Politik : Aus dem Lot

Datenschutzbeauftragter sieht informelle Selbstbestimmung der Bürger bedroht

Barbara Junge

Berlin - Die Trennung von Polizei und Geheimdienst im Gemeinsamen Terrorabwehrzentrum in Berlin (GTAZ) ist möglicherweise mangelhaft. Nach Darstellung des Bundesdatenschutzbeauftragten, Peter Schaar, sind dort im Jahr 2005 in einem Fall vom Bundeskriminalamt Datensätze von rund 100 Bürgern an den Verfassungsschutz geleitet worden – was in dem Fall aus seiner Sicht „nichts mit Terrorismus zu tun hatte, noch nicht einmal mit den Aufgaben des Verfassungsschutzes“. Aus Geheimschutzgründen wollte Schaar das, was er bei seiner Kontrolle festgestellt hat, nicht genauer ausführen.

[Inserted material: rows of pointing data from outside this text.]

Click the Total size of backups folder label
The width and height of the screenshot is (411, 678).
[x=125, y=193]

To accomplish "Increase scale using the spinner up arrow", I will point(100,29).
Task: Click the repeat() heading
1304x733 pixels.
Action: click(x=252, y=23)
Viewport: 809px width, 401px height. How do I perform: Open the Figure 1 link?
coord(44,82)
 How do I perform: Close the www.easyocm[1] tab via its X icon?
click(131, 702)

Bei der Vorstellung des Datenschutzberichts 2005/2006 benannte er die Vorgänge aber als „schwerwiegende datenschutzrechtliche Verstöße“.

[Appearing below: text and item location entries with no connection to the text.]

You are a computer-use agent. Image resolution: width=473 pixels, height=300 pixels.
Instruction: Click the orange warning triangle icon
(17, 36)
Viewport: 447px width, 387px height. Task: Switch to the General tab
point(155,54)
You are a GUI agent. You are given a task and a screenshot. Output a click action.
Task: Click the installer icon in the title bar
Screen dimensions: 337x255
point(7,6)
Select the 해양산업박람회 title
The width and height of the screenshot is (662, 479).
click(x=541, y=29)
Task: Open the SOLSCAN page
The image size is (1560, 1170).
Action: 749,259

Schaar warf der Bundesregierung („und nicht nur der derzeitigen“) vor, den Schutz der Bürger „vor Ausforschung, Registrierung, Manipulation und Missbrauch“ zu vernachlässigen. Zugunsten der inneren Sicherheit würde der Datenschutz immer weiter eingeschränkt. „Das Gleichgewicht zwischen Schutz der Bürgerinnen und Bürger vor Terror und Kriminalität und dem Schutz ihrer Freiheit droht aus dem Lot zu geraten“, warnte Schaar. Häufig werde vergessen, dass das Recht auf informationelle Selbstbestimmung Grundrechtsrang hat. Ein Grundrecht, dass durch die Politik, durch die technologische Entwicklung und den „technologischen Exhibitionismus“ der Bürger selbst bedroht sei.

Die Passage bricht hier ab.